* _Required actions_:
1) In the piece about a furniture delivery, which word does the writer use in place of "scared"?
2) Quote the furniture delivery piece word for word, starting at "Written like that, it" and ending at "bit of sexism.".

* _Passage provided_:
==============================
The other day, we were getting some furniture delivered (thrilling start to a story, I know). I have the freedom to work from home to fit these sort of life chores in and, as nobody else could do that quite so easily, had volunteered to be there. After all, leaving work at lunchtime, letting a couple of guys in, and ‘overseeing’ them negotiate a three-seater sofa up the world’s smallest corridor wasn’t exactly hard work (well, not for me anyway).
Turns out that something as inconspicuous as organising a new sofa can say a whole lot about what it’s like to be female sometimes. Here’s what a simple task like organising some furniture delivery actually involved:
- Screening every ranking website for signs that they weren’t legitimate. And yes, we found some pretty convincing evidence…
- Screening the few remaining companies for ratings, testimonials and any sign that the people coming into our home had had checks done. This is London, not some small family-owned business: for all we know it’s a massive franchise that anyone capable of signing a few forms could become a part of
- Wondering if points 1 and 2 made us out to be a little paranoid…
- Feeling a little embarrassed about that
- Wishing even so that we weren’t stuck to a “midday, week day” delivery time slot, when at the weekends more people would be around and could be in at the same time
- Settling for the least dodgy-looking service
- Insisting that my boyfriend, and my housemate, knew the exact times of the delivery and would be ‘around’ (virtually speaking) if I messaged or called
So what I was scared of? Nothing in particular – and that’s the truth. Contrary to the impression the list above might give, I don’t go about life looking to see the worst in people, strangers included; I make a conscious effort to quieten down that “worst-case-scenario” voice we all have inside of us, because nine times out of ten, it proves more worry than it’s worth. No, scared isn’t the word – to be scared typically describes something active, it’s that fight or flight response. Aware is the word here: I was aware that I would be alone, with two (older, presumably pretty hefty) guys in my flat. And I was aware of stories that start like that, and turn out badly. This is The Fear; a passive, ambiguous state that feels both looming and unending.
As the arrival time approached I changed out of my work clothes, into sweats and I took off my make up, not least because – and this is worthy of it’s own post – we’ve all seen instances where appearing attractive has invited people to suggest a girl had her harassment coming. I put trainers on. I had my keys in my pocket. And I opened most of our windows.
Written like that, it might sound neurotic – but I assure you these things are second nature. How you choose to interpret that is quite important, by the way, if not the crux of the issue – because to think I’m neurotic puts all this on me, whereas to appreciate something as second nature, you’re recognising that there are conditions which could evoke this kind of behaviour from someone who (I’m told, by people who know me) is by all accounts quite sensible. Here, those conditions are about unwanted attention, boundaries – or lack of, and yes, a little bit of sexism.
==============================
* _Dataset entries_:
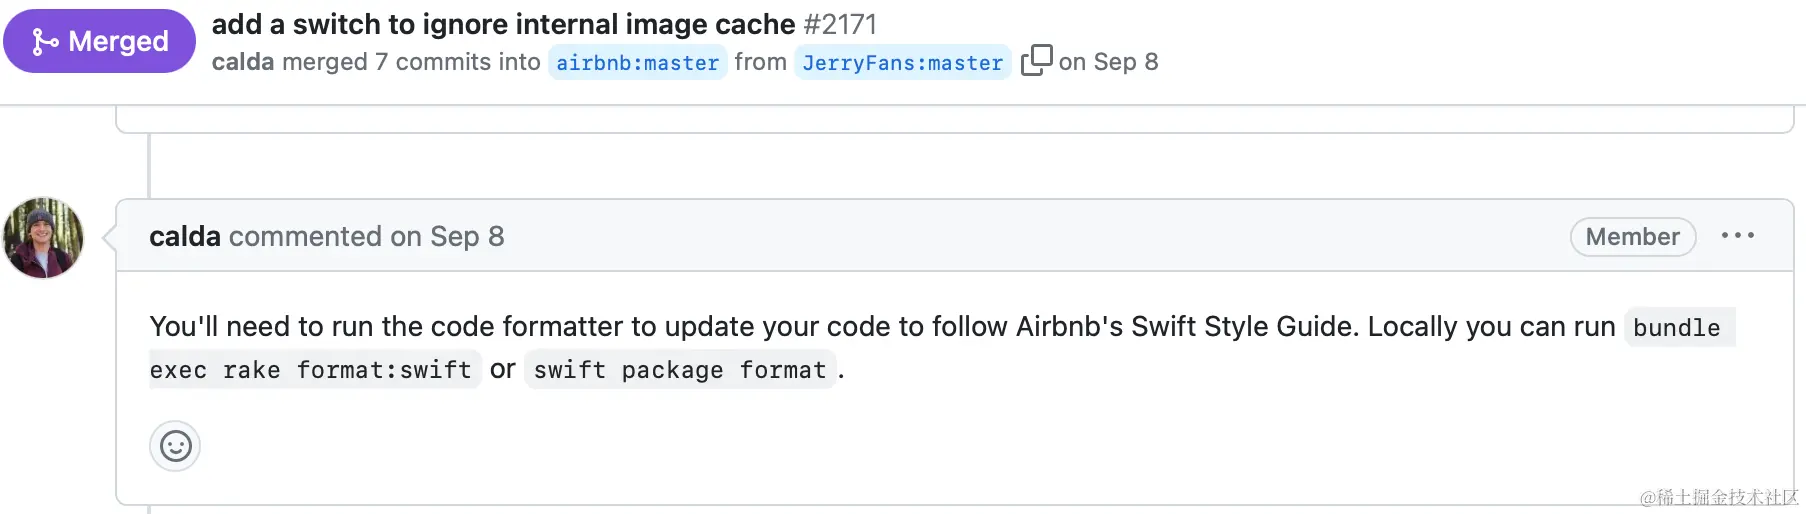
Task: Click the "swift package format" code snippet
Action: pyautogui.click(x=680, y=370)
==============================
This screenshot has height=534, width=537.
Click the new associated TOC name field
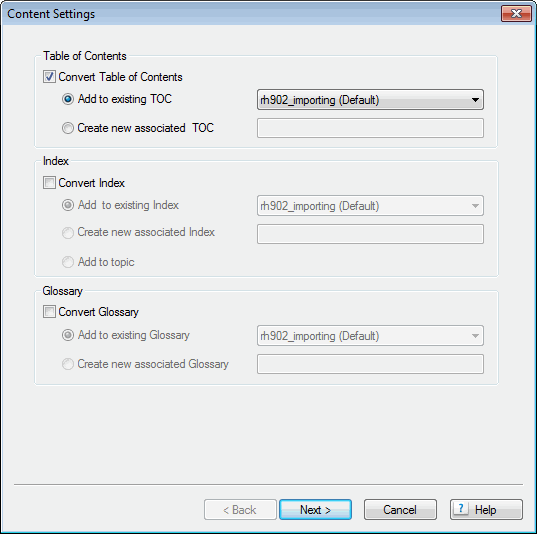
==============================
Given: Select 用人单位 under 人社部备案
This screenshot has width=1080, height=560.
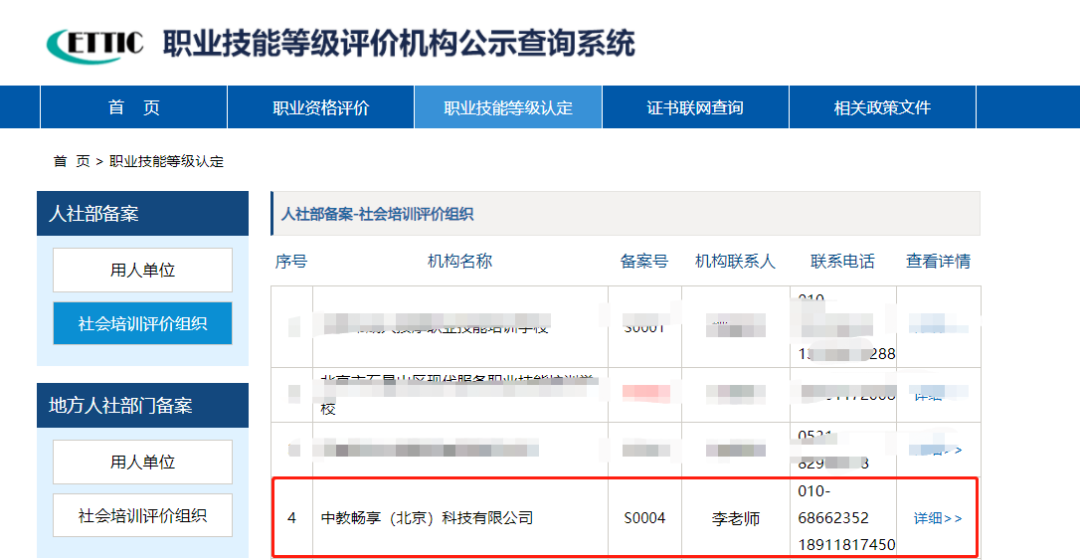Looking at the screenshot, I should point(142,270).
==============================
* _List of solutions_:
1) Aware.

2)
Written like that, it might sound neurotic – but I assure you these things are second nature. How you choose to interpret that is quite important, by the way, if not the crux of the issue – because to think I’m neurotic puts all this on me, whereas to appreciate something as second nature, you’re recognising that there are conditions which could evoke this kind of behaviour from someone who (I’m told, by people who know me) is by all accounts quite sensible. Here, those conditions are about unwanted attention, boundaries – or lack of, and yes, a little bit of sexism.